Towns want state to return millions in utility taxes

Staff Writer

Monmouth and Middlesex officials have joined a chorus of voices throughout New Jersey in calling on the state to turn more than $1 billion in energy receipts taxes over to the towns that deserve them.

Middletown Township Committeeman Anthony Fiore said his governing body will consider a resolution on March 18 urging state legislators to order a statewide referendum on the issue, which he said has cost the town more than $10 million in recent years.

“It is completely unfair,” said Fiore, referring to the state’s “skim” of utility taxes for more than a decade. “This would be no different than the township collecting school taxes and not paying the school board the money they receive. It’s exactly the same concept.”

The concept of utility taxes was established many decades ago, requiring utilities to directly compensate towns for hosting energy infrastructure such as electrical substations and gas lines.

In the early 1980s, the state began collecting those fees, however, keeping a percentage and disbursing the rest to towns, according to officials with the League of Municipalities, which has actively campaigned against the practice for years.

“Increasingly, the state has diverted money over the years to handle their own budget problems,” said Jon Moran, a legislative analyst with the league. “But in 2008, 2009 and 2010, there were drastic cuts. … The statutes allow the state to keep a percentage of the monies, and we are fine with that. But the state has gone far beyond that.”

According to a League of Municipalities report, the state has wrongfully appropriated hundreds of millions of dollars in municipal receipts taxes to balance its own budget in each of the years since.

In 2011 alone, Fiore said, Middletown lost about $4 million, more than 6 percent of the total municipal budget.

“It would make an enormous difference to towns, certainly to Middletown,” Township Administrator Anthony Mercantante said.

“The reality is that the municipalities with this utility infrastructure are entitled to these funds. … If there is a gas main break, does the state send anybody to deal with the emergency? No. So why should the state receive the money?”

In Long Branch, the city received $3.02 million in energy tax receipts in 2013, the same level as the previous year.

Finance Director Ron Mehlhorn Sr. said the full amount owed to the city would be “substantially more.”

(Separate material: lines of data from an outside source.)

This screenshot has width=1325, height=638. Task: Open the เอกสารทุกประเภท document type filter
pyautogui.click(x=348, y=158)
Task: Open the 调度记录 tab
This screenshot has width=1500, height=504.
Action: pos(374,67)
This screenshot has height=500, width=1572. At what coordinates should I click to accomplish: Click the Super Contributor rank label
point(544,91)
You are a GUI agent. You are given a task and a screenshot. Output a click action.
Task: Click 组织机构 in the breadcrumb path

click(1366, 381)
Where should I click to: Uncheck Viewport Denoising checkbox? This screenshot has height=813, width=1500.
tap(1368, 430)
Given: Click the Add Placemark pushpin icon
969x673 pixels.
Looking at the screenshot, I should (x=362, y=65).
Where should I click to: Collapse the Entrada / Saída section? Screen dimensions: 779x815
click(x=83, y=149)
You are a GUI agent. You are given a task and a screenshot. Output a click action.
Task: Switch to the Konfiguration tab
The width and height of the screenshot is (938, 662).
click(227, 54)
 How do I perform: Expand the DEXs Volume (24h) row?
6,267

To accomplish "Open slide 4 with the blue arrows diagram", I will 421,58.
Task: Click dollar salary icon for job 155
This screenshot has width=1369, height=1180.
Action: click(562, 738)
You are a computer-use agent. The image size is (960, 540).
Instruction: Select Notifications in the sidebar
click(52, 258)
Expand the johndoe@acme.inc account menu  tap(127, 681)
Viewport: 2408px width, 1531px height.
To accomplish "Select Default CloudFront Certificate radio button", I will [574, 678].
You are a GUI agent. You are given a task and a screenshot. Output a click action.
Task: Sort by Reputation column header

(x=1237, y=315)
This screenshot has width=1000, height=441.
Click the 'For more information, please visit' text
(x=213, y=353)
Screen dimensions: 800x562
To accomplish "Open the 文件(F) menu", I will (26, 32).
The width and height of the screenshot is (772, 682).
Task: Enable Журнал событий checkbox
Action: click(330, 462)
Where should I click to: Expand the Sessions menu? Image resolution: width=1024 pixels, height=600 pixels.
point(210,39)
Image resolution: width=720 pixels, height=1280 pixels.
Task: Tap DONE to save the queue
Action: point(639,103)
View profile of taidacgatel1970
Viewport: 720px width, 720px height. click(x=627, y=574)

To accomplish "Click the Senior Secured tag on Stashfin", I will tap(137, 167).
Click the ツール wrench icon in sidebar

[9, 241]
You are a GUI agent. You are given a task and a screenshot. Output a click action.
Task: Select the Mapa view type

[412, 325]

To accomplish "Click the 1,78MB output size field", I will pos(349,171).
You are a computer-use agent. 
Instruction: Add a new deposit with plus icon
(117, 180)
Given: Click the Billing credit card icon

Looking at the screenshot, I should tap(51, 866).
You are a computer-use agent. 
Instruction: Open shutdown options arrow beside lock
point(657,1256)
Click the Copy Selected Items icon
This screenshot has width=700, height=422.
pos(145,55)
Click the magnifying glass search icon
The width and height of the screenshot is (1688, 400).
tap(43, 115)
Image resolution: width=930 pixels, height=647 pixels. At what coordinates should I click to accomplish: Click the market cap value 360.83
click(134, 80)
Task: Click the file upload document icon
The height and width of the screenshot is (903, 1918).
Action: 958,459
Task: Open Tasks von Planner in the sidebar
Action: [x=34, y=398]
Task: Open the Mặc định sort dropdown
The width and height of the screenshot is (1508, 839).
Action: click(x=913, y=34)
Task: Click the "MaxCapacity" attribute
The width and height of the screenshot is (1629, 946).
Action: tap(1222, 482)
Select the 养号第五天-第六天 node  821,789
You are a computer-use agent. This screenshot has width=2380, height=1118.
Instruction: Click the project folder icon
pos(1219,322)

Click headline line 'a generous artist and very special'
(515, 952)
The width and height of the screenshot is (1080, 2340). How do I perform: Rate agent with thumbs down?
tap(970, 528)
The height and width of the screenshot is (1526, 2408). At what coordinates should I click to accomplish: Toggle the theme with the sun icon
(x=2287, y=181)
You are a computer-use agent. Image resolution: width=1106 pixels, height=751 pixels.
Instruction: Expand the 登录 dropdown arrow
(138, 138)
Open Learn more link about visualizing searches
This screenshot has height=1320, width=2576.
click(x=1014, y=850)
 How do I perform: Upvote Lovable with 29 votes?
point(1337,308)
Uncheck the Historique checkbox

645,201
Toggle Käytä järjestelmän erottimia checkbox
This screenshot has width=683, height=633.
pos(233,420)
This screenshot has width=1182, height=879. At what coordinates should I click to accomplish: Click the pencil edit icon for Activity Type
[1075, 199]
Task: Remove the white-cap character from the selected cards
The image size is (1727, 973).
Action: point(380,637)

“Theoretically, had it stayed the same, we’d be getting millions of dollars more,” he said. “If we had this money, we’d be in pretty good shape. [The state] keeps telling usabouta2percentcap,buttheyhavethe right to do whatever they are doing. “I don’t think we ever lost money, but as it kept going up, they kept more.”

Mayor Adam Schneider said the city has used energy tax receipts to decrease property taxes in the past.

“The energy receipts were benefiting taxpayers,” he said. “It was property tax relief, and then they glommed onto the money.”

Schneider said taxpayers often are unaware when revenues like the energy tax receipts are cut, pitting them against the municipality and not the state.

“As they typically do at the state level, when they do something like that, then they complain that we didn’t cut the budget,” Schneider said. “Taxes go up, and they point the finger at us.”

Fiore and league officials are throwing their weight behind two companion bills recently introduced in the state Senate and Assembly that would incrementally increase the municipal portion of the taxes and allow towns to collect it directly.

Both bipartisan bills were still in committee as of March 4.

State Sen. Linda Greenstein (D-Mercer), co-sponsor of the Senate bill, said the state grab of energy tax receipts is hurting taxpayers and faulted Gov. Chris Christie for holding up the legislation.

“The problem is, the state is skimming and keeping for itself hundreds of millions of dollars each fiscal year from taxes paid by energy suppliers,” Greenstein said. “The money was originally intended to go to the local governments. … Every penny taken away [from municipalities] is that much more paid by families through property taxes or cuts to municipal services.

“In the last session, we put the bill before the governor and he vetoed it. I think the time is now to go again and push strongly to see that this happens in any way we can make it happen.

“It has some bipartisan support out there. Certainly, the League of Municipalities is very in favor of it. It did pass the Legislature already. … The issue is, the governor is holding it back.”

A similar bill was passed by the Legislature in 2012 that would have returned an additional $66 million to towns in the 2013 budget, but it was ultimately vetoed by Christie.

Due to the likelihood of another gubernatorial veto, Fiore said he is joining other New Jersey mayors in calling for a public referendum on the issue.

Moran said the league has not specifically considered pursuing a referendum, but he hopes the bills would muster enough support in the Legislature to override any potential veto.

“We would hope, of course, that the governor would reconsider his position,” he said.